Pointing out that the use of violence is the government's first and often only response to people's demands and protests, Khorram said that violent approaches have not worked elsewhere in the world, and they will not work in Iran either.

(Iran International)



Regional Politics

Exclusive: Rocket strike in Damascus hit Iranian military experts, sources say

A rocket attack in Damascus on Sunday that Syria blamed on Israel hit an installation where Iranian officials were meeting to advance programmes to develop drone or missile capabilities of Tehran's allies in Syria, sources told Reuters.

Iran has been a major backer of President Bashar al-Assad during Syria's nearly 12-year conflict. Its support for Damascus and the Lebanese group Hezbollah has drawn regular Israeli air strikes meant to curb Tehran's extraterritorial military power.

A source close to the Syrian government with knowledge of Sunday's strike and its target said it hit a gathering of Syrian and Iranian technical experts in drone manufacturing, though he said no top-level Iranian was killed.

(Reuters)


Global Relations

Germany expels 2 Iranian diplomats over death sentence

Germany said Wednesday that it is expelling two Iranian diplomats over the death sentence imposed in Iran against one of its citizens.

Authorities in Iran announced Tuesday that Jamshid Sharmahd, a 67-year-old Iranian-German national and U.S. resident, was sentenced to death after being convicted of terrorist activities.

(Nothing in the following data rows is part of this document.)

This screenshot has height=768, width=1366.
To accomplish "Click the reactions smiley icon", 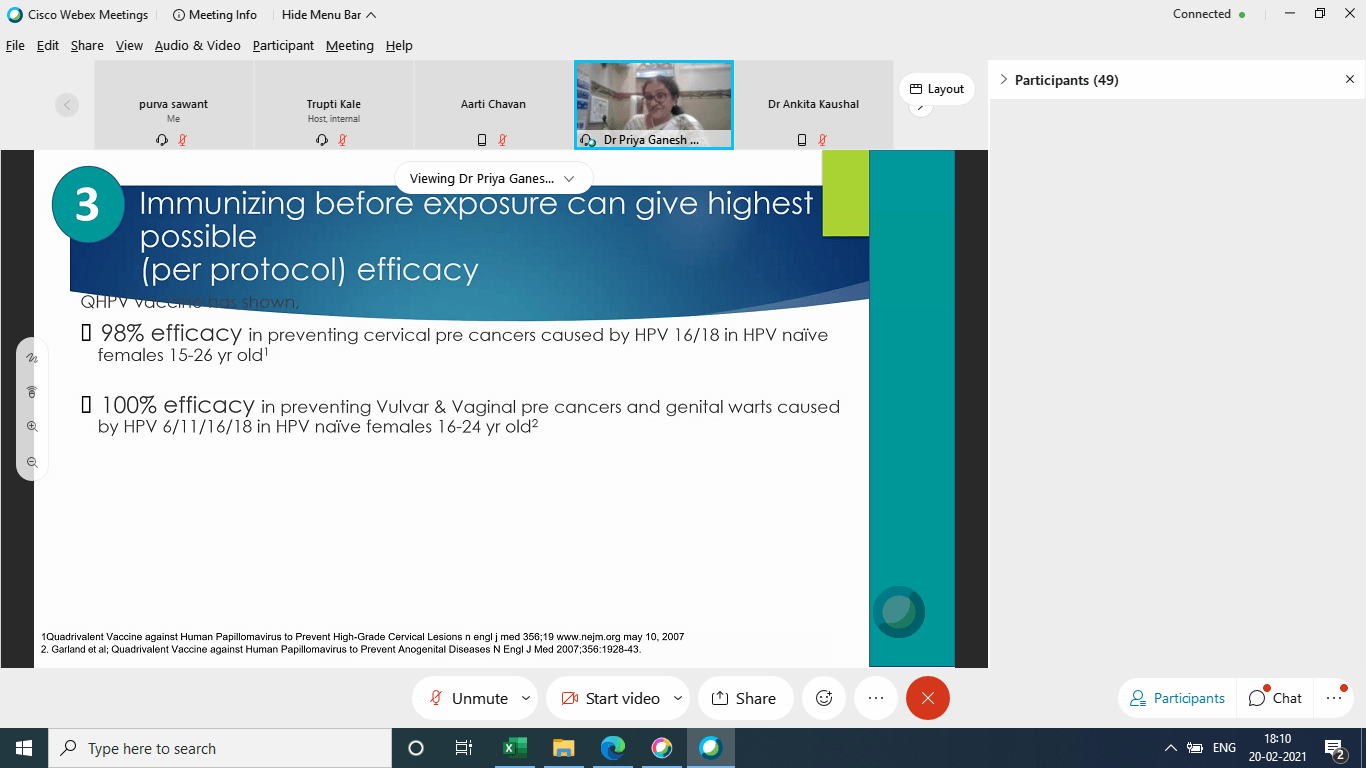I will click(824, 698).
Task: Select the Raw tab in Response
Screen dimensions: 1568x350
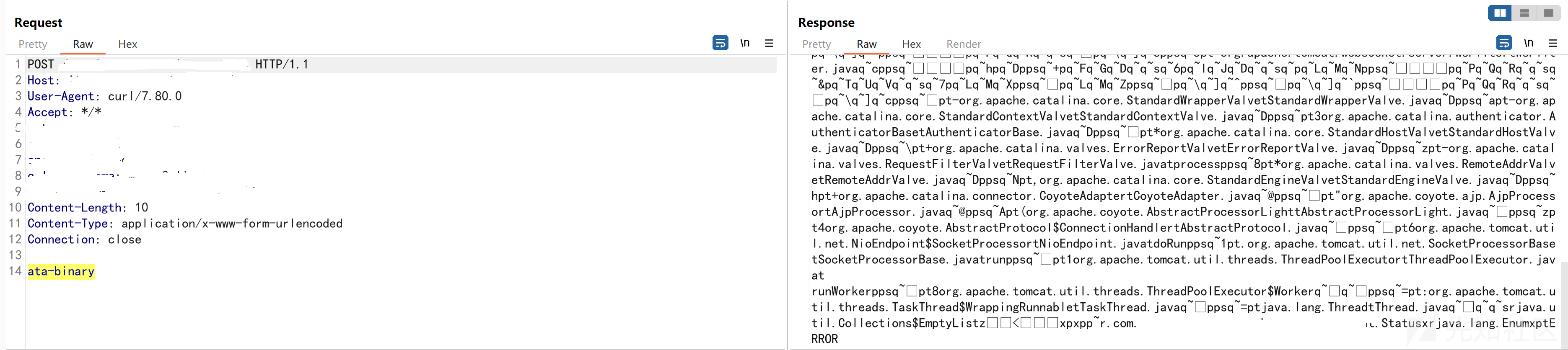Action: coord(867,44)
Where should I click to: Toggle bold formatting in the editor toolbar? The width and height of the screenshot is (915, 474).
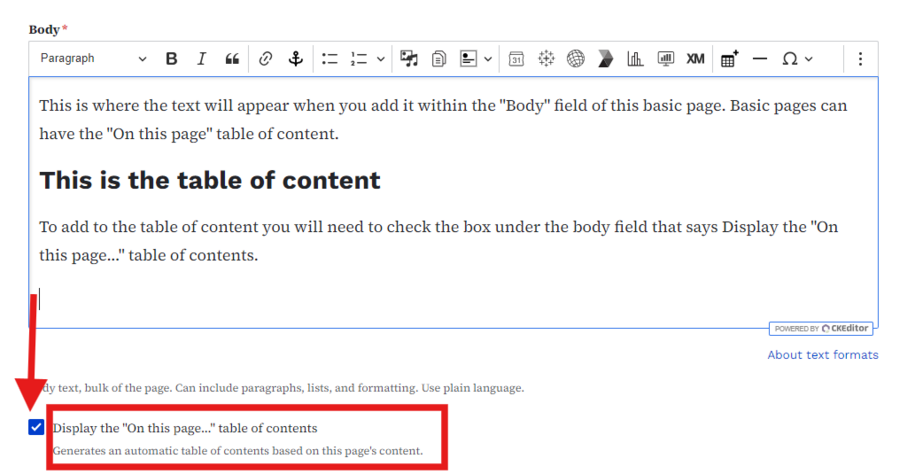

Iran claims Sharmahd is the leader of the armed wing of a group advocating the restoration of the monarchy that was overthrown in the 1979 Islamic Revolution, but his family say he was merely the spokesman for the opposition group and deny he was involved in any attacks.

(AP News)


Analysis

Iran’s ‘women, life, freedom’ revolution has a manifesto. Here are the next steps.

  
By: Shadi Sadr
 

On February 13, when I saw the Manifesto for Minimum Demands of Independent Trade Union and Civil Organizations of Iran on Twitter, I was sent back to the early 2000s. I noticed some of the women’s rights organizations I used to work with among the signatories, still braving the dangerous waters of activism in Iran—a strong manifestation of the urgent need for structural changes. As noted in the manifesto, “No clear and attainable vision can be imagined to end [the current crisis] within the framework of the existing political system.”

Signed by twenty organizations and released on February 13, the manifesto soon gathered the support of many other civil society organizations, including another eighteen groups of young activists and university students, which have just been formed over the past five months. These labor, teacher, retiree, women, student, and youth organizations came together in a very dangerous security situation, with at least 530 killed and more than nineteen thousand arrested, according to organization Human Rights Activists in Iran. They offer an articulate and elaborate meaning to the slogan “woman, life, freedom,” aiming to end the formation of any power from above and to establish a society free of oppression, discrimination, tyranny, and dictatorship.